## Dataset records:
**********

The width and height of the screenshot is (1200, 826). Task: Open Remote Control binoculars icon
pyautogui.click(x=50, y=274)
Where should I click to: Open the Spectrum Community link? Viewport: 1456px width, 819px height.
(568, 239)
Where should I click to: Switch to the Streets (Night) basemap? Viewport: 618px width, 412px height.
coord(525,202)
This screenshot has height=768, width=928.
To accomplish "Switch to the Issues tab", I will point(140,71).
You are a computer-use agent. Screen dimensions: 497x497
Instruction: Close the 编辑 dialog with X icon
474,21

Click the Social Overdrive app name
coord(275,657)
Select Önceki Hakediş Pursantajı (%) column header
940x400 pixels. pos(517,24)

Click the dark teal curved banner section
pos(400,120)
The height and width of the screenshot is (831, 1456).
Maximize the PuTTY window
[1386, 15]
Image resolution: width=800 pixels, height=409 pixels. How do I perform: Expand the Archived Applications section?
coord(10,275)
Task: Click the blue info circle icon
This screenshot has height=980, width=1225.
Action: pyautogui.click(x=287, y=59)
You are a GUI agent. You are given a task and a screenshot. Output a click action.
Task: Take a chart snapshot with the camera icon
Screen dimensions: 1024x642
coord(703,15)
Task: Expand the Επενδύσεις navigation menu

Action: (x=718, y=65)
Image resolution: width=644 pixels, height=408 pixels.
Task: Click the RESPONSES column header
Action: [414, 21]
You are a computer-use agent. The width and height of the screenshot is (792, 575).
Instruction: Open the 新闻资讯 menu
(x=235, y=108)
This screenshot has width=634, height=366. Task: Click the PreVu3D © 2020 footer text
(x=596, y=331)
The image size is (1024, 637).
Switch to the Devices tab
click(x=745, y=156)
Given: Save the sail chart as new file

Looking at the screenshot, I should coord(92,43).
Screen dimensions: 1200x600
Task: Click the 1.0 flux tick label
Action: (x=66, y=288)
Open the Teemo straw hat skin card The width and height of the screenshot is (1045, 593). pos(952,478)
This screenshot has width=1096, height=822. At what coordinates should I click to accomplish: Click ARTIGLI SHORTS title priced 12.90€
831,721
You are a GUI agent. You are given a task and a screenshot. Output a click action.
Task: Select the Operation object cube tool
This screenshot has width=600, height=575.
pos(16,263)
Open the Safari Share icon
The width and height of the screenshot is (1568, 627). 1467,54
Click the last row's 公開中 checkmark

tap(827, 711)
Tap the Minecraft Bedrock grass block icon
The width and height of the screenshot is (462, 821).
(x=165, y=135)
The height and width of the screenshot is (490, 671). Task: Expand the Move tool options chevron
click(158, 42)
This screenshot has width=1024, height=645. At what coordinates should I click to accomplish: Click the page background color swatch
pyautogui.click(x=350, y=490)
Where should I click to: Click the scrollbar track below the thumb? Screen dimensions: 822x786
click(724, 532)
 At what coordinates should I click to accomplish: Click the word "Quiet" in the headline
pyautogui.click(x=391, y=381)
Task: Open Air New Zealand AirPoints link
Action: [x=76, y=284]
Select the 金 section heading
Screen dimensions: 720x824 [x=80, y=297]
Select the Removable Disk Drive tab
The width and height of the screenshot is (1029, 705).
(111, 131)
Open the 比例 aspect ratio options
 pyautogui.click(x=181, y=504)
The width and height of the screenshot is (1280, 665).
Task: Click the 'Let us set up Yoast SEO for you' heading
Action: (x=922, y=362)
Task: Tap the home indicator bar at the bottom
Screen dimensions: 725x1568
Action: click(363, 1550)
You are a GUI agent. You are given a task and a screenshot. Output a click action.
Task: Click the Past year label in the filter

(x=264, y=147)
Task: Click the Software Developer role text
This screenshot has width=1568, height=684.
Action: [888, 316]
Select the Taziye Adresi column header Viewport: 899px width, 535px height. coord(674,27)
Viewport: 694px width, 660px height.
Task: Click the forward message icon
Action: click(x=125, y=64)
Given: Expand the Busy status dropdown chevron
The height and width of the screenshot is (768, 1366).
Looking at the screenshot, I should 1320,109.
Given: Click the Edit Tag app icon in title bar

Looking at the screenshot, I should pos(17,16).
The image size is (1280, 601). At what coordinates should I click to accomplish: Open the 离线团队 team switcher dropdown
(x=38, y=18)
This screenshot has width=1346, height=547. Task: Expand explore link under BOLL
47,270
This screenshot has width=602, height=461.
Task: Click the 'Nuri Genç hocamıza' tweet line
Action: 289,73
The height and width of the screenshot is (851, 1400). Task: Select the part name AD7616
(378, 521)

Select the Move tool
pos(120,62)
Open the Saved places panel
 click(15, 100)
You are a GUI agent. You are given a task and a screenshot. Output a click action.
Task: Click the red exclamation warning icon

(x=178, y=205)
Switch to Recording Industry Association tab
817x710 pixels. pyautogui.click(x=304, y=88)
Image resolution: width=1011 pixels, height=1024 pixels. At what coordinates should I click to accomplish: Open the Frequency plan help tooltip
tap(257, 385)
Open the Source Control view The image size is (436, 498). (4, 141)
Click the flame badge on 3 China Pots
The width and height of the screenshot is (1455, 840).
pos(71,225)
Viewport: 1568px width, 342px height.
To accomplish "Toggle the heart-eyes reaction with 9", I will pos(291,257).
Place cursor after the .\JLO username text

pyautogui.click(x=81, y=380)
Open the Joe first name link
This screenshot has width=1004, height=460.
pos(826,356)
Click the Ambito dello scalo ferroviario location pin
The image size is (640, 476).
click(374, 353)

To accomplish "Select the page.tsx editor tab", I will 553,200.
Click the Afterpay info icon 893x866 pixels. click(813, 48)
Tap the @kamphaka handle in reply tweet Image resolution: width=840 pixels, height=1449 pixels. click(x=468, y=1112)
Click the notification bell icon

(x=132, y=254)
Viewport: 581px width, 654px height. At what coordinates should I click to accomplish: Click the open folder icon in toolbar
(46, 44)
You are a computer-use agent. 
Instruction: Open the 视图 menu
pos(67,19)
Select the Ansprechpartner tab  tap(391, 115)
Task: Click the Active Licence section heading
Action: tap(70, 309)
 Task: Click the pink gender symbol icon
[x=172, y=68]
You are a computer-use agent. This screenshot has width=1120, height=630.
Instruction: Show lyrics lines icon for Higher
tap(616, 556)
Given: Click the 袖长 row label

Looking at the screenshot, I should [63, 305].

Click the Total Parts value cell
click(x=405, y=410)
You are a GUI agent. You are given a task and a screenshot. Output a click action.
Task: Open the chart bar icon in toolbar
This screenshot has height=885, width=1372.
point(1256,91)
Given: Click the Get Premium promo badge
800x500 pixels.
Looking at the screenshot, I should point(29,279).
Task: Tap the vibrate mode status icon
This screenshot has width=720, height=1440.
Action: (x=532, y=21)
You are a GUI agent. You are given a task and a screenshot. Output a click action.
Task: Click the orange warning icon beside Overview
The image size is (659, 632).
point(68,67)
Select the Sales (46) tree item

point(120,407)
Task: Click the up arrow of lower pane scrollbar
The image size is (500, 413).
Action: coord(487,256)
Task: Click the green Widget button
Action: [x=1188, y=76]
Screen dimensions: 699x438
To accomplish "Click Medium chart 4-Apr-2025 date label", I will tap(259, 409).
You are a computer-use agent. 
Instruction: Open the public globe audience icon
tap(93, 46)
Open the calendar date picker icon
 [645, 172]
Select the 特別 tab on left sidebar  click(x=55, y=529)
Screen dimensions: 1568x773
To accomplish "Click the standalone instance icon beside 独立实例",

**********

## Work item:
Repeat word for word the lines above that run from the line containing "Image resolution: width=800" through the line containing "Task: Take a", both ends included, and nothing else.

## Result:
Image resolution: width=800 pixels, height=409 pixels. How do I perform: Expand the Archived Applications section?
coord(10,275)
Task: Click the blue info circle icon
This screenshot has height=980, width=1225.
Action: pyautogui.click(x=287, y=59)
You are a GUI agent. You are given a task and a screenshot. Output a click action.
Task: Take a chart snapshot with the camera icon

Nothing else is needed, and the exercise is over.